Les «girls» jouent la comédie en se jouant de la vieillesse
Il n’y a pas d’âge pour l’art, et des aînées de la capitale nationale sont en voie de le prouver. À 80 ans passés, elles s’apprêtent à fouler les planches pour, souvent, la première fois de leur vie. Le Devoir a assisté à une répétition de cette troupe de Québec qui se lance dans le théâtre avec toute la fougue de la vieillesse.
C’est vendredi matin à la résidence Trait-Carré de Charlesbourg, la répétition hebdomadaire s’apprête à commencer. La metteuse en scène, Carole Muller, déplie une table, déplace quelques chaises. En quelques minutes, voilà le décor planté : place au théâtre !
La troupe entre lentement en salle : onze femmes et un homme âgés de 64 à 90 ans qui n’ont, pour la plupart, aucune expérience de scène. Certaines se déplacent en fauteuil roulant, d’autres en s’appuyant sur une canne ou un déambulateur. Ensemble, ils cumulent près d’un millénaire de vécu : les voici pourtant fébriles et fiers, à la fois arrière-grands-parents et émerveillés de plonger, au soir de leur vie, dans une nouvelle passion.
« J’ai élevé des vaches pendant 46 ans sur l’île d’Orléans, explique Philippe Noël, un octogénaire natif de Sainte-Pétronille et seul représentant masculin de la troupe. Je n’avais jamais fait de théâtre auparavant. J’aime ça, mais ça met les nerfs à fleur de peau ! »
Chaque vendredi depuis septembre, à raison de deux heures par semaine, les 12 actrices et acteur en herbe répètent de courtes saynètes écrites par Clémence DesRochers, qui frise elle-même 90 ans et qui a gracieusement autorisé la bande à s’amuser autour de son oeuvre.

■ **Consigne**
D'après l'extrait, combien d'années Philippe Noël a-t-il passées à élever des vaches ?

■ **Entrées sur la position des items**
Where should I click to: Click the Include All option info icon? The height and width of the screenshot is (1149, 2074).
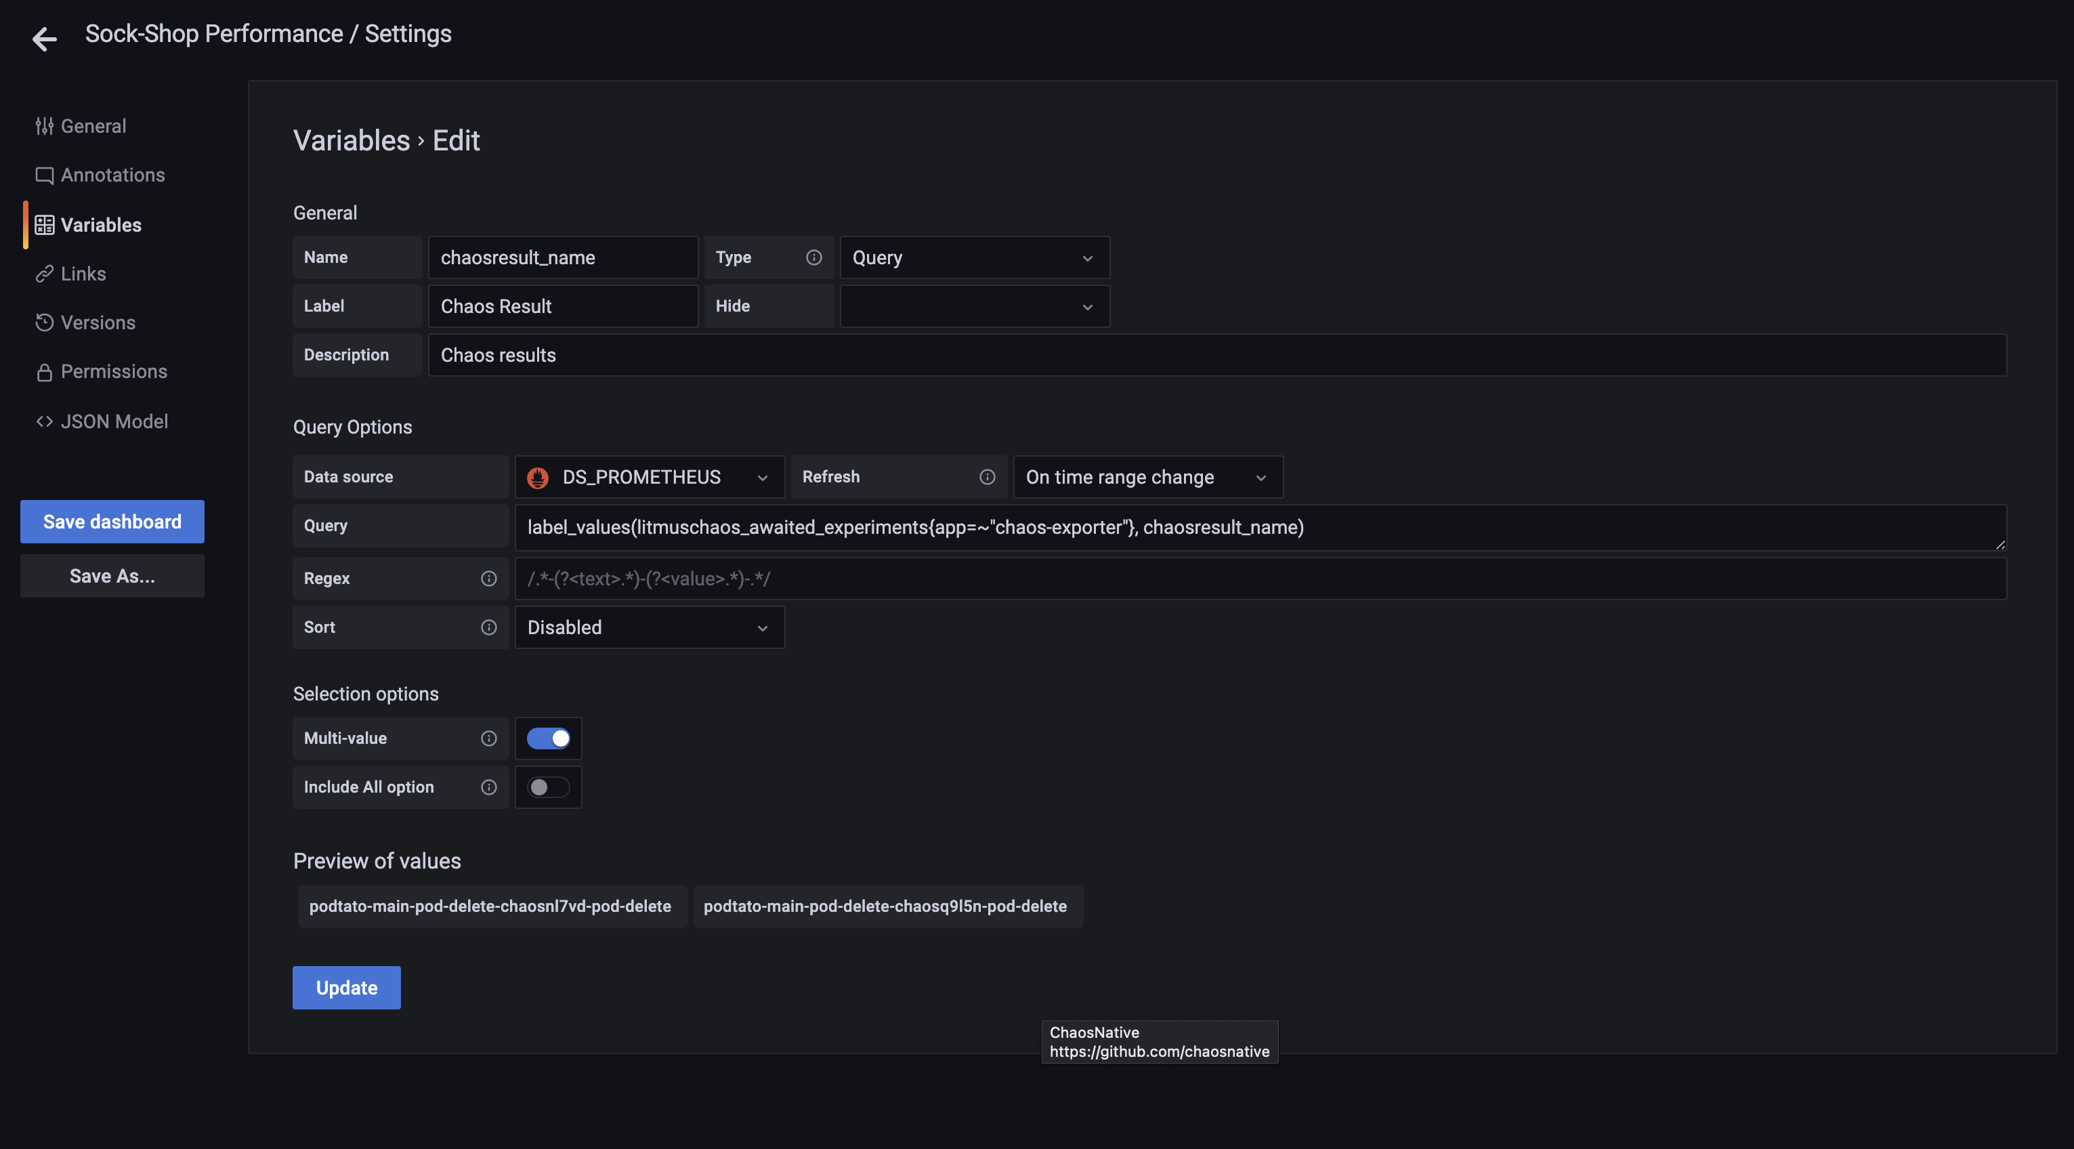tap(488, 787)
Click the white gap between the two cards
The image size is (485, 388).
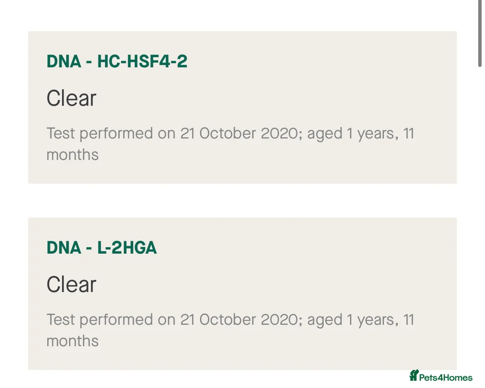(243, 201)
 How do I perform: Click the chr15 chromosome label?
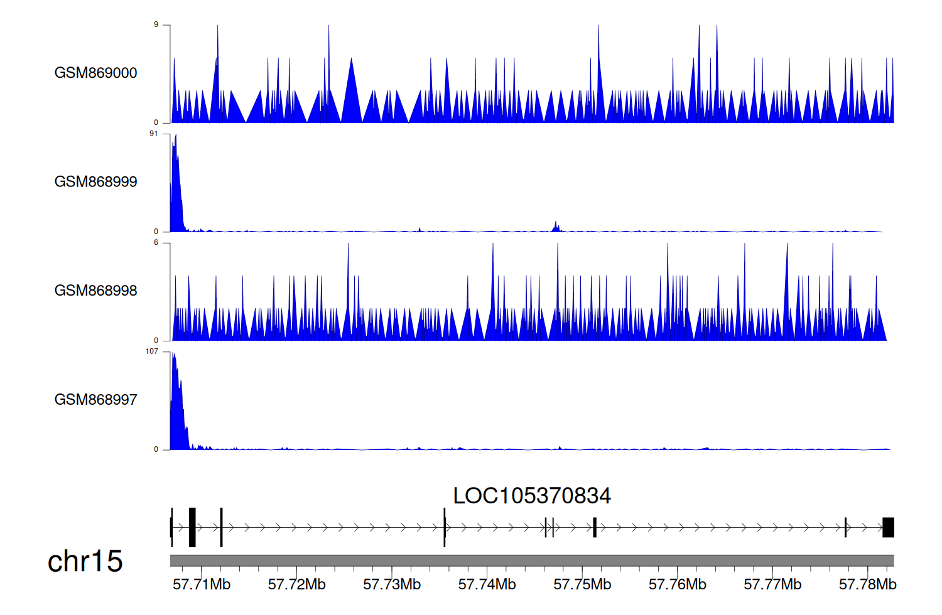tap(85, 561)
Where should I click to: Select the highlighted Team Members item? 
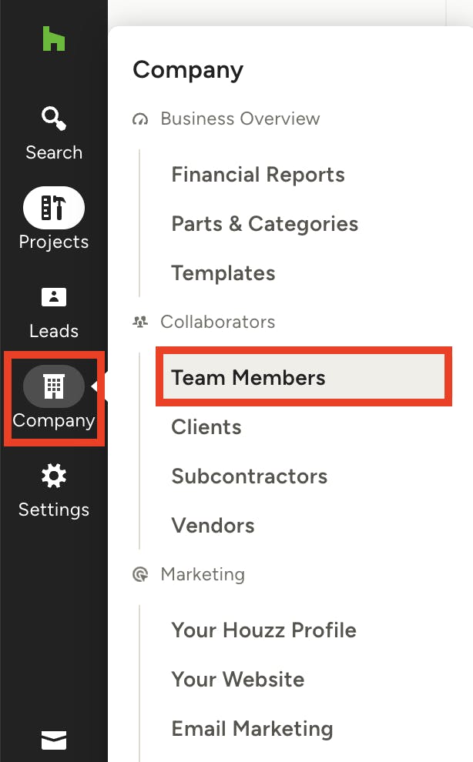tap(304, 377)
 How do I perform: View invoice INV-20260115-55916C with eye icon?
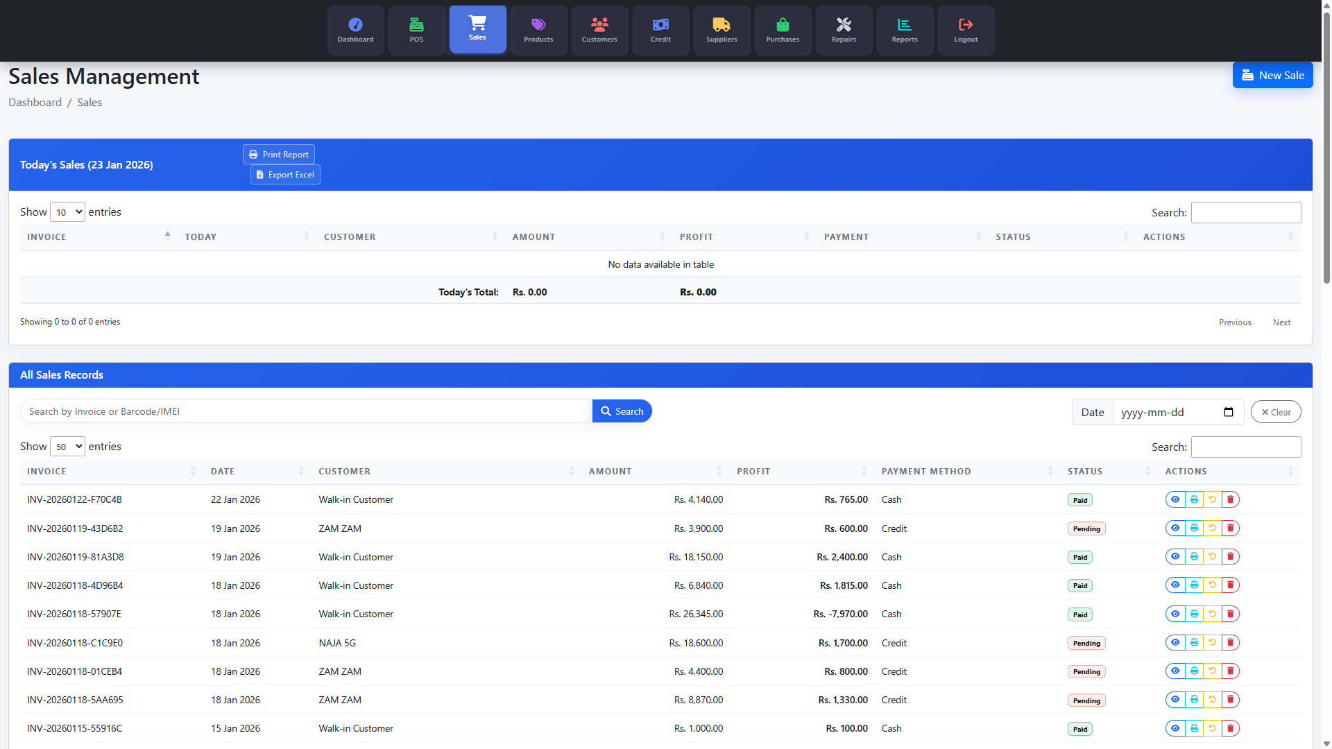pos(1175,728)
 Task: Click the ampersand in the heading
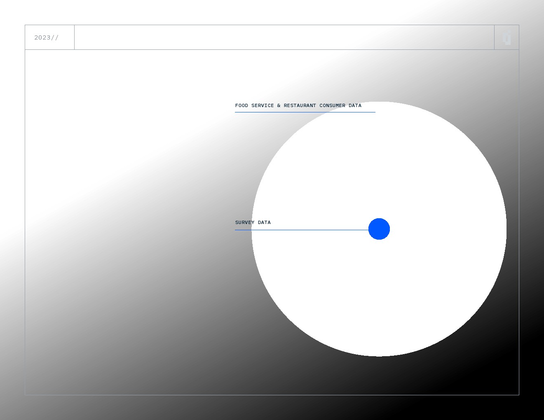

■ **Réponse**
Il a élevé des vaches pendant 46 ans sur l'île d'Orléans.